Tunji Andrews is the Lead economist at TTAC Africa, a European Union consultant, under the EU SUFEGOR project, a financial literacy advocate and a renowned media personality.His work, which brings him in contact with thousands of people, continues to help bridge the knowledge gap within the Nigerian society, in the areas of Macro economics, personal finance and entrepreneurship.He's an award winning business radio show host, with various radio shows across the country, Co-host on Ndani TV's analyse this and celebrity blogger hosting the #DearEntrepreneur series on Pulse TV.

10 Comments

  1. Tolu

    January 18, 2018 at 2:46 pm

    I loved how real the article was…you spoke the reality that plays in many minds today.

    If we could all just breathe and take one day at a time… There is so much more to come.

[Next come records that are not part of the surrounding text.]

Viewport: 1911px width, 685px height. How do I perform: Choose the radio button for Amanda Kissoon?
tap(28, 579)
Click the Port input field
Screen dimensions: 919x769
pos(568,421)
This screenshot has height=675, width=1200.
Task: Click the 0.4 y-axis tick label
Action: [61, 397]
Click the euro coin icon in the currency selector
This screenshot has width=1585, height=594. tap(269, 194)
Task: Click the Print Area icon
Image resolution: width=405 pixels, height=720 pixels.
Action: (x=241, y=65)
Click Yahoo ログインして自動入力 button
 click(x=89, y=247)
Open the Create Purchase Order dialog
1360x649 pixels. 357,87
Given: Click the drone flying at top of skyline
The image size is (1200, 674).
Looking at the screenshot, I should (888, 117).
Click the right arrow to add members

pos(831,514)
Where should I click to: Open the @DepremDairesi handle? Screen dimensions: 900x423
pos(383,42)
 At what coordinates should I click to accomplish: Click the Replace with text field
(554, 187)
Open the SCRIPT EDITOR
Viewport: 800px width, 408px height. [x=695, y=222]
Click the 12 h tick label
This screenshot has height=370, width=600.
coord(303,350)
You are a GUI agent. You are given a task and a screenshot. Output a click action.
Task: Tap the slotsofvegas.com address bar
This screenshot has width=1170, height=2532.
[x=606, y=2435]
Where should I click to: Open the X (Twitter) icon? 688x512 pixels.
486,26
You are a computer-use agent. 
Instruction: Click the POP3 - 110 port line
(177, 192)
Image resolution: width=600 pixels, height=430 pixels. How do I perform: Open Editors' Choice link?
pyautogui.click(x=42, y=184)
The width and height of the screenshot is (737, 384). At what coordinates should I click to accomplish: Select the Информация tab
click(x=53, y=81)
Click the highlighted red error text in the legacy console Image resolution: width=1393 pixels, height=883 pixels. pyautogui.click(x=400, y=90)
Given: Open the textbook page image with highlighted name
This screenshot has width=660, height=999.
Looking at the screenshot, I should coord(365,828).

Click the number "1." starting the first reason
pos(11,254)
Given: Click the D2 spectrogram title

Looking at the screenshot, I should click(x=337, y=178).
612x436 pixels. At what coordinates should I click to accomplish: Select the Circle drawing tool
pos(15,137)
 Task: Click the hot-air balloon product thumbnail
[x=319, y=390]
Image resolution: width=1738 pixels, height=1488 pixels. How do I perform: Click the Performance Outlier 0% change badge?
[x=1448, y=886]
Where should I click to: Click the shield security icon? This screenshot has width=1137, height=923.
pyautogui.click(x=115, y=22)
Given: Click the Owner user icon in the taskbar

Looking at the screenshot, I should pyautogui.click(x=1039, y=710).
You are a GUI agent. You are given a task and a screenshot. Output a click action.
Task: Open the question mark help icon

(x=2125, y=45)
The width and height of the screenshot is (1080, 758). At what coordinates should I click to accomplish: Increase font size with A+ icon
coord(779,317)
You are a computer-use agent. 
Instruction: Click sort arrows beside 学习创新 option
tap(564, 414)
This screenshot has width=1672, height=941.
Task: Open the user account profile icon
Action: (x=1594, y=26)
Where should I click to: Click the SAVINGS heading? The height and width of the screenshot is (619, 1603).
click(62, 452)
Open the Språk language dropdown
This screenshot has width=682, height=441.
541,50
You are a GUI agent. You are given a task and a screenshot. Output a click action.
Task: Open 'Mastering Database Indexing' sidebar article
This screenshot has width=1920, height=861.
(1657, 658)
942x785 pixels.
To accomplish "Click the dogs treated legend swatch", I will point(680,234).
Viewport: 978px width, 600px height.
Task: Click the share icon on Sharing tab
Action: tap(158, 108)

    God bless you for sharing your truth Tunji.

  2. Nengi

    January 18, 2018 at 2:57 pm

    Cool

  3. LL

    January 18, 2018 at 2:59 pm

    Oh Tunji! Thank you again! I’m currently on a hiatus and so much clarity has come to me. I’m learning to find out what matters and keep my mind at peace. I’m learning that some things I think I want may destroy me and I will have to choose which way is best. Funny enough it has helped me to reshape my goals and I see that I may achieve much more than I thought I would with ‘gra-gra’. Thanks for sharing your experiences as it makes it even more real. Happy New Year.

  4. Ezinne

    January 18, 2018 at 4:56 pm

    I’m breaking to pieces from the sheer pressure of my life. Everything is crumbling at the same time. My dad that I always thought will be my plan Z when all else fails, has indirectly told me I’m on my own. I cry to sleep, I cry to work. I wish one day at a time could cut it. Even a weird sound in my car and panicking like “Dear lord I can’t fix car this month… or next…” I know I’ll be fine in the end. Thanks for your words Tunji, I guess I’ll try to breathe and find happiness in this chaos.

  5. Northern lights

    January 18, 2018 at 6:01 pm

    This message is so timely and reassuring to me. Needed to hear this.

  6. Chika

    January 19, 2018 at 1:39 am

    Deeply moving. What matters at the end is how much one lived life. How do you live life? By loving your maker, loving and embracing yourself, accepting yourself, your deepest self, and by loving your neighbour. Forgiveness of yourself and others, hope for a better tommorrow, believing that you and others mean well = joyful bliss. God bless you, friend.

  7. Namo

    January 19, 2018 at 7:44 am

    Thanks for this write-up Tunji. So timely for me. Anxiety has been my friend for the past couple of years as a result of constantly feeling like I’m underachieving and not getting anywhere with achieving my dreams. I’m settling into a place of feeling like I just need to take it one day at a time. One foot in front of another. I have also been thinking about the legacy I want to leave when I’m gone and what it is I want people to remember about me, which has also clarified things a bit for me. I still want to achieve certain goals of course, but I’m no longer attaching my self worth and identity to those achievements. This article and the peace I feel of accepting what is has solidified that I am indeed on the right path. Thanks once again.

  8. bijouthisbijouthat

    January 19, 2018 at 11:00 am

    Is it Andrew whose picture is up there? or stock photo? if YES then daayyyuummmmmm…
    #notwrongtoadmireamarried anyway

  9. ChizzyA

    January 19, 2018 at 2:08 pm

    I totally relate with this, life is a journey not a destination, enjoy it. Nice One Tunjiano!

  10. OLUWAFEMI LAWAL

    January 19, 2018 at 2:31 pm

    Yes brother, LIFE isn’t fair, it doesn’t always follow that logic of if I ignite the match, then comes the fire. I wish we know better. I’m still searching for the knowledge, I couldn’t be all wrong in the end.